> **Page text**:
OTTAWA, Ontario — Every Christmas season, Elizabeth Teasdale sets aside an entire room in her house on Cape Breton Island in Nova Scotia to store presents for her family’s large holiday gathering. By now, 20 to 30 packages should be stashed away.
This week there were two.
It has not been the most wonderful time of the year.
A strike by more than 50,000 postal workers in Canada is now in its fourth week, threatening to leave empty spaces under many Christmas trees.
After nearly a month without mail, Steven MacKinnon, the country’s federal labor minister, said Friday that he had asked the independent Canada Industrial Relations Board to order strikers back to work if it determines the two sides are at an impasse.
“Canadians are rightly fed up,” he told reporters, adding that service might return as early as next week.

> **Things to do**:
1. In the postal strike report, how many postal workers are on strike?
2. Print the postal strike report from "OTTAWA, Ontario —" up to and including "of the year.".
3. Pick up the report on the Canadian postal strike after its last sentence and keep writing.
The lines after this point are separate material with no connection to the postal strike report.

> **Supplied information**:
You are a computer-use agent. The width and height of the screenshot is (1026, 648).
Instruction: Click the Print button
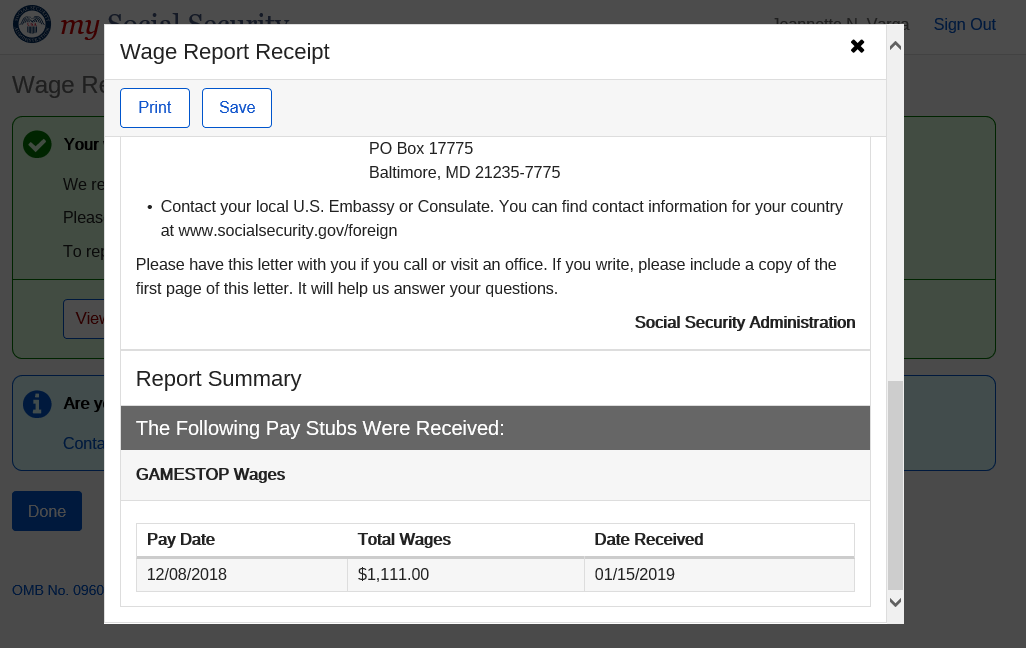coord(155,108)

> **Answers for the exercise**:
1. More than 50,000.

2.
OTTAWA, Ontario — Every Christmas season, Elizabeth Teasdale sets aside an entire room in her house on Cape Breton Island in Nova Scotia to store presents for her family’s large holiday gathering. By now, 20 to 30 packages should be stashed away.
This week there were two.
It has not been the most wonderful time of the year.

3.
A wide swathe of Canadian residents and businesses has been affected. But the hardest hit have been those in remote communities such as Teasdale’s town of Inverness, where Canada Post is the only delivery option. Even Amazon relies on it.
“We can use our sense of humor, call it a piece of our new reality,” Teasdale said. “We got around COVID and will get around this. It is what it is, I guess.”
For some people in areas with no service other than the post office, the strike’s effects are potentially much more serious than missing Christmas gifts.
A federal mediator said earlier in the week that talks between the postal service and its union were heading in the wrong direction.
The Canadian Union of Postal Workers and Canada Post remain far apart on wages and other issues, particularly a plan by the post office to use more part-time workers to expand weekend parcel delivery rather than paying full-time employees overtime.
The post office has offered an 11.5% wage increase over four years, which the union has rejected. Instead, the union has reduced its demand over the same period from 24% to 19%. Canada Post, which faces chronic financial problems, has said it cannot afford such a raise.
Like many Canadians, Teasdale is fast giving up hope that mail service will be restored in time for Christmas shipping. She also does not expect an Amazon order she placed before the walkout to show up before Dec. 25.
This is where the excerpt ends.